*REQUIREMENT*
Please duplicate the items starting at the line that contains "Task: Open the run button dropdown arrow" and ending at the line that contains "Action: coord(555,45)", including both of those lines.

*EXTRACTED MATERIAL*
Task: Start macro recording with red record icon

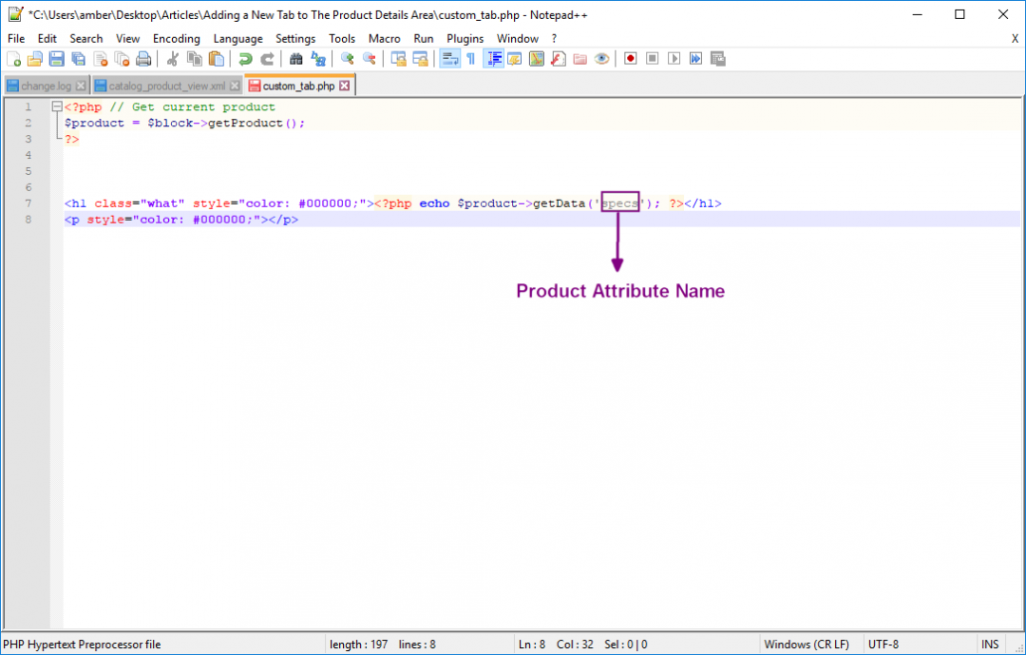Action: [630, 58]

==

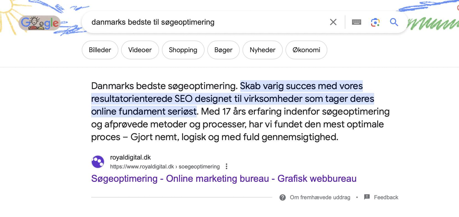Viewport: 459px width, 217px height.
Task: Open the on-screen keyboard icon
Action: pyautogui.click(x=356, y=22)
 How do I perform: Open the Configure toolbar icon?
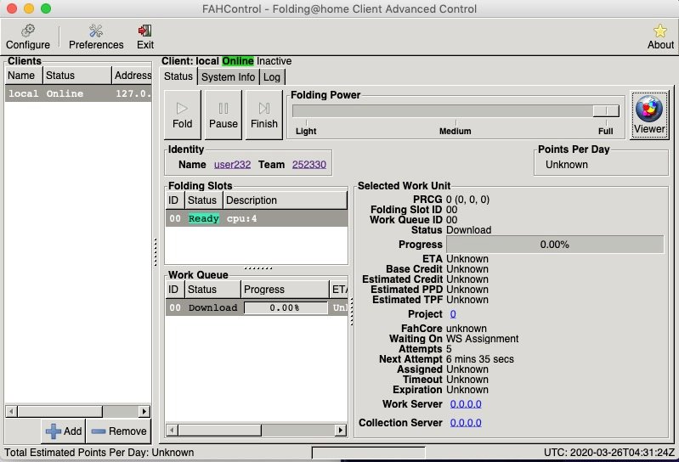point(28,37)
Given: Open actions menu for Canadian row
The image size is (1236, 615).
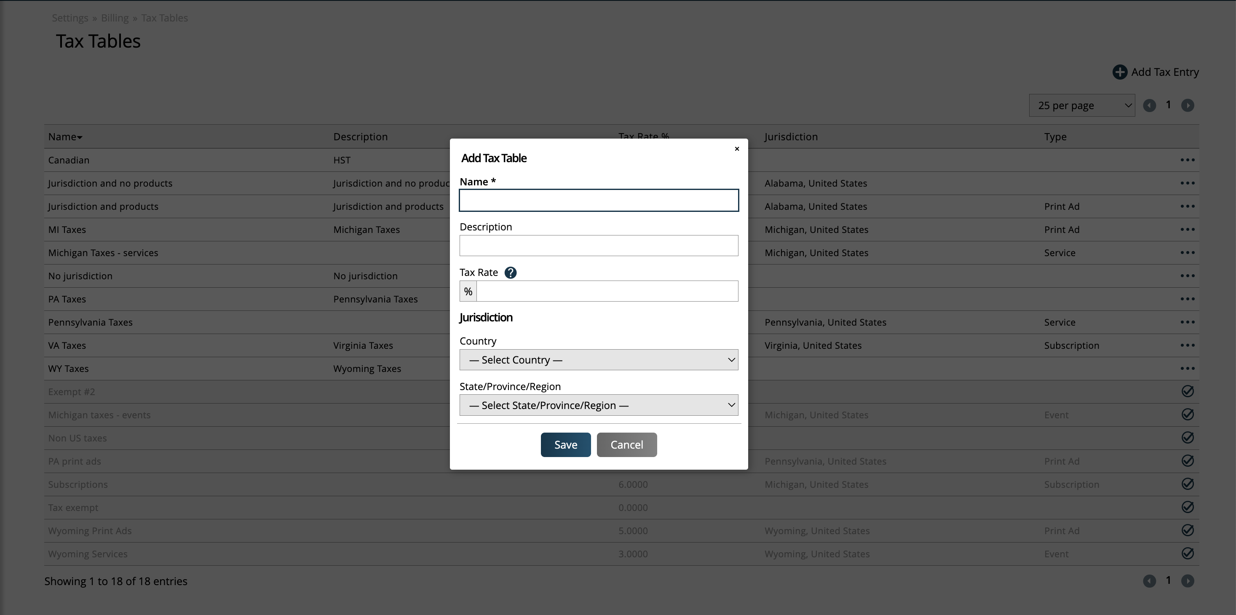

--

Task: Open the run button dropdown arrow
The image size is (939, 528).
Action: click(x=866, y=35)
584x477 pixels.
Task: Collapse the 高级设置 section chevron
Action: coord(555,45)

*EXERCISE RESPONSE*
Task: Open the run button dropdown arrow
The image size is (939, 528).
Action: click(x=866, y=35)
584x477 pixels.
Task: Collapse the 高级设置 section chevron
Action: coord(555,45)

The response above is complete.